Text excerpt>
This gives the agent permission to make decisions without constantly asking the user.
The Architecture: Four Specialized Tools
SongSmith's pipeline looks like this (ASCII art incoming):
User Prompt
↓
┌─────────────────────────────────────────┐
│ SongAgent (Orchestrator) │
│ Parses prompt, invokes tools in order │
└─────────────────────────────────────────┘
↓
┌──────────────┐ ┌──────────────┐ ┌──────────────┐ ┌──────────────┐
│ Lyrics │→ │ Beat │→ │ Vocal │→ │ Audio │
│ Writer │ │ Generator │ │ Generator │ │ Mixer │
└──────────────┘ └──────────────┘ └──────────────┘ └──────────────┘
Ollama MusicGen Bark TTS FFmpeg
(LLM) (Style Templates) (Chunking) (Blend+Balance)
↓
Final MP3 Song
Each tool is independently trained and specialized:
1. LyricsWriter — Creative Writing at Scale
Uses an Ollama LLM with temperature 0.8 for creativity. The temperature matters—0.8 is warm enough for poetic license but cool enough to stay coherent.
class LyricsWriter:
def write(self, style: str, mood: str) -> str:
prompt = f"""You are a professional songwriter. Write lyrics for a {style} song.
Mood: {mood}
Requirements:
- Include a verse, chorus, and bridge
- Make it singable (short lines, natural rhythm)
- Be original and emotional
"""
lyrics = self.ollama.generate(
model="llama3.1:70b",
prompt=prompt,
temperature=0.8 # Creative but coherent
)
return lyrics
2. BeatGenerator — Style Templates as Code
This was the clever insight: instead of asking MusicGen to generate a "pop beat," we map styles to detailed descriptions that MusicGen understands.
class BeatGenerator:
STYLE_TEMPLATES = {
"pop": "upbeat pop song, bright synths, 120 BPM, catchy hook",
"hip-hop": "hip-hop beat, 90 BPM, hard-hitting drums, bass drop",
"rock": "rock song, electric guitars, heavy drums, 100 BPM, energetic",
"lullaby": "soft lullaby, gentle piano, string background, 60 BPM, calming",
"r&b": "smooth R&B, laid-back vibe, groovy bass, 95 BPM, soulful",
"electronic": "electronic dance, synthesizer, digital drums, 128 BPM, hypnotic",
"acoustic": "acoustic guitar, minimal drums, organic, 110 BPM, intimate",
"jazz": "jazz trio, upright bass, improvisation, 100 BPM, sophisticated"
}
def generate(self, style: str) -> Path:
description = self.STYLE_TEMPLATES.get(style, "pop beat")
beat = self.musicgen_model.generate(
description=description,
duration=30 # seconds
)
return beat.save_to_file()
The beauty here: we're not hard-coding audio. We're encoding knowledge about styles as language prompts. MusicGen does the heavy lifting.
3. VocalGenerator — Smart Chunking Strategy
Bark TTS is powerful but works best on short text. Feeding 100 lines of lyrics at once produces weird pacing and intonation. So we chunk intelligently:
class VocalGenerator:
CHUNK_SIZE = 200 # characters
def generate(self, lyrics: str, voice: str = "female_neutral") -> Path:
chunks = self._smart_chunk(lyrics)

Data listing>

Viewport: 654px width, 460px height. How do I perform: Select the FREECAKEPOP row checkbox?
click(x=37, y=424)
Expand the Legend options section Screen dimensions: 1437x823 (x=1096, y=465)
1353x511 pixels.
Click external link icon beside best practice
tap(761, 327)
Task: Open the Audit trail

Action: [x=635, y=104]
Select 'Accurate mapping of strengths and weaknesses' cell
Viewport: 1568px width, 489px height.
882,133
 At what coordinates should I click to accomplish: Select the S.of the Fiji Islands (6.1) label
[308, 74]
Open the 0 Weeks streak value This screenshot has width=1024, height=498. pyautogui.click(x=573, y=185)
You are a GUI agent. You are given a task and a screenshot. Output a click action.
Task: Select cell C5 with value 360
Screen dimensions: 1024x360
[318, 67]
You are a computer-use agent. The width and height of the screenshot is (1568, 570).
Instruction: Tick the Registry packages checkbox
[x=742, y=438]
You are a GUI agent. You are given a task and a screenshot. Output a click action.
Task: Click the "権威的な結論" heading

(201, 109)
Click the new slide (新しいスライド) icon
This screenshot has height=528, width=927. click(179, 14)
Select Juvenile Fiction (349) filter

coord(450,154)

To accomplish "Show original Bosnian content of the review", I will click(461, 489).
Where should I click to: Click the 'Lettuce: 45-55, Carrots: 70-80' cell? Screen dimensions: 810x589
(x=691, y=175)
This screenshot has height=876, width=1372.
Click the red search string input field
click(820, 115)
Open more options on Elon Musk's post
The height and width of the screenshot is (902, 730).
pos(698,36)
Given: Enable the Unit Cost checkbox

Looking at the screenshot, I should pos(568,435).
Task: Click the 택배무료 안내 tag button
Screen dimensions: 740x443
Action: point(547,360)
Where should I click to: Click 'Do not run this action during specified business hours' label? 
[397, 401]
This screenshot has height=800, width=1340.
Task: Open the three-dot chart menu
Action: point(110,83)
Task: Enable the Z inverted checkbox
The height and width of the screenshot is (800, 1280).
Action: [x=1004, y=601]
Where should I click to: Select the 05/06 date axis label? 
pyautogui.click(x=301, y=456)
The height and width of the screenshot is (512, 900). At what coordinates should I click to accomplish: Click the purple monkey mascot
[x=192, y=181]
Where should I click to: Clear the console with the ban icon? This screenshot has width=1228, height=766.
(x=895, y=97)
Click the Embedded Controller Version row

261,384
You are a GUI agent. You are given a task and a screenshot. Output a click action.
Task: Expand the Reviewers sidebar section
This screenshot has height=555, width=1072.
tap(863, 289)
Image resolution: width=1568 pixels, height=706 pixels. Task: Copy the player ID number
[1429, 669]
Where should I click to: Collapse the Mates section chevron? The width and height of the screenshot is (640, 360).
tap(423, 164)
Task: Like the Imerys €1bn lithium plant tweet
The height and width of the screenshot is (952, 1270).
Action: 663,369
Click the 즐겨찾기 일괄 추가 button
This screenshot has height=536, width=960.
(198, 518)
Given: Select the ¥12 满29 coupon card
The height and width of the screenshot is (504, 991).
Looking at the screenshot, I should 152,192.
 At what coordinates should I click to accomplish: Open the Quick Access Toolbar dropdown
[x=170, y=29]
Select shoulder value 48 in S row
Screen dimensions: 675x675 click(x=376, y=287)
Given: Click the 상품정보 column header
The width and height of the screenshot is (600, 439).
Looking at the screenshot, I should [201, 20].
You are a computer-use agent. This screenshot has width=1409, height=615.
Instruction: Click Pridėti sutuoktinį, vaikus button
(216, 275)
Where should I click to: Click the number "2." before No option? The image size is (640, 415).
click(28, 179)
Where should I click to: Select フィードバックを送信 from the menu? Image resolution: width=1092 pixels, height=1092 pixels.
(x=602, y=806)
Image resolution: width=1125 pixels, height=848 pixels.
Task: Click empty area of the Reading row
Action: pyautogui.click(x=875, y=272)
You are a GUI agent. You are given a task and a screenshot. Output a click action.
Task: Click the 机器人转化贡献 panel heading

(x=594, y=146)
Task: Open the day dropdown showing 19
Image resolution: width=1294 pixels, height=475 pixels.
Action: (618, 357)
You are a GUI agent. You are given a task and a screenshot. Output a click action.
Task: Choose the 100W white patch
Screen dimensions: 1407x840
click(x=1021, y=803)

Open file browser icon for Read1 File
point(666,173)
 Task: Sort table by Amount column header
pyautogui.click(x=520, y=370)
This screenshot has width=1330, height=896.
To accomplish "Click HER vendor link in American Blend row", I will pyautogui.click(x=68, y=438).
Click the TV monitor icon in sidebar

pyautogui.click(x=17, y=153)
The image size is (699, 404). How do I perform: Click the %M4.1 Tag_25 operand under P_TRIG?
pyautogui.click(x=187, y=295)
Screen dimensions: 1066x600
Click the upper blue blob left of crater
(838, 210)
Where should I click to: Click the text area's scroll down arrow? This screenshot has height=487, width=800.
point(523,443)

What is being asked> Transcribe the SongSmith text word for word, from "3. VocalGenerator —" up to and including "chunks = self._smart_chunk(lyrics)".

Output below>
3. VocalGenerator — Smart Chunking Strategy
Bark TTS is powerful but works best on short text. Feeding 100 lines of lyrics at once produces weird pacing and intonation. So we chunk intelligently:
class VocalGenerator:
CHUNK_SIZE = 200 # characters
def generate(self, lyrics: str, voice: str = "female_neutral") -> Path:
chunks = self._smart_chunk(lyrics)